Semaglutide

Semaglutide is a synthetic analog of human glucagon-like peptide-1 (GLP-1), a 31-amino-acid incretin hormone secreted by intestinal L-cells in response to food intake. The molecule has been engineered with three critical modifications from native GLP-1: an amino acid substitution at position 8 (Aib replacing Ala) that confers resistance to dipeptidyl peptidase-4 (DPP-4) degradation, a C-18 fatty diacid chain attached at position 26 via a linker that enables non-covalent binding to albumin, and a minor spacer modification. These structural changes extend its half-life from the native GLP-1's 2-3 minutes to approximately 168 hours (7 days), enabling once-weekly dosing.

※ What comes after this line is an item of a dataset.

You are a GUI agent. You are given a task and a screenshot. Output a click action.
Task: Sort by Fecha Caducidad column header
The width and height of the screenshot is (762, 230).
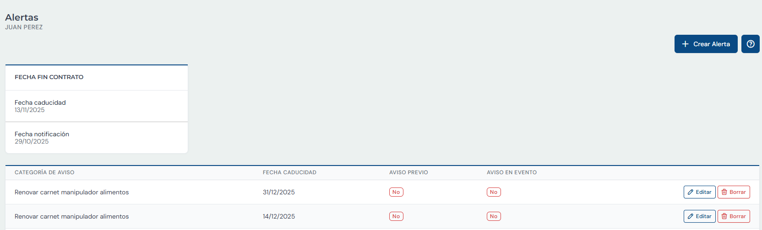tap(289, 172)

Semaglutide binds to and activates the GLP-1 receptor, a G-protein-coupled receptor expressed in pancreatic beta cells, the gastrointestinal tract, the heart, and — critically for weight management — the hypothalamus and brainstem. In the central nervous system, GLP-1 receptor activation modulates appetite by enhancing satiety signaling in the arcuate nucleus and area postrema, reducing hedonic (reward-driven) eating through effects on the mesolimbic dopamine pathway, and slowing gastric emptying to prolong post-meal fullness. Peripherally, semaglutide enhances glucose-dependent insulin secretion, suppresses inappropriate glucagon release, and may improve beta-cell function over time. Its effects on appetite are not merely suppressive — research suggests it recalibrates the homeostatic set-point for food intake.

In the clinical research literature, semaglutide has produced the most robust weight reduction data of any single-agent pharmacological intervention. Phase III trials demonstrated mean body weight reductions of 14.9% over 68 weeks at maximum dosing, with approximately one-third of participants achieving 20% or greater weight loss. Concurrent improvements in cardiovascular risk markers, inflammatory biomarkers, waist circumference, and glycemic control have been consistently documented. Research has also identified effects on hepatic steatosis, obstructive sleep apnea severity, and osteoarthritis-related pain burden.

Semaglutide is suited for researchers investigating metabolic optimization, appetite regulation, body composition modification, and cardiometabolic risk reduction. It is the reference compound in the GLP-1 receptor agonist class and the most extensively studied peptide for weight management applications.

Reconstitute the 5mg vial with bacteriostatic water (typically 2.5ml for a concentration of 2mg/ml). Semaglutide is administered via once-weekly subcutaneous injection. Research protocols typically begin with a dose-escalation schedule: 0.25mg weekly for 4 weeks, increasing to 0.5mg, 1.0mg, and 1.7mg at 4-week intervals, with a maximum research dose of 2.4mg weekly. This gradual titration minimizes gastrointestinal side effects (nausea, which is the most common adverse event). Store reconstituted solution at 2-8C. Lyophilized powder is stable at room temperature but should be refrigerated. A 5mg vial supports approximately 4-8 weeks of research depending on the escalation phase.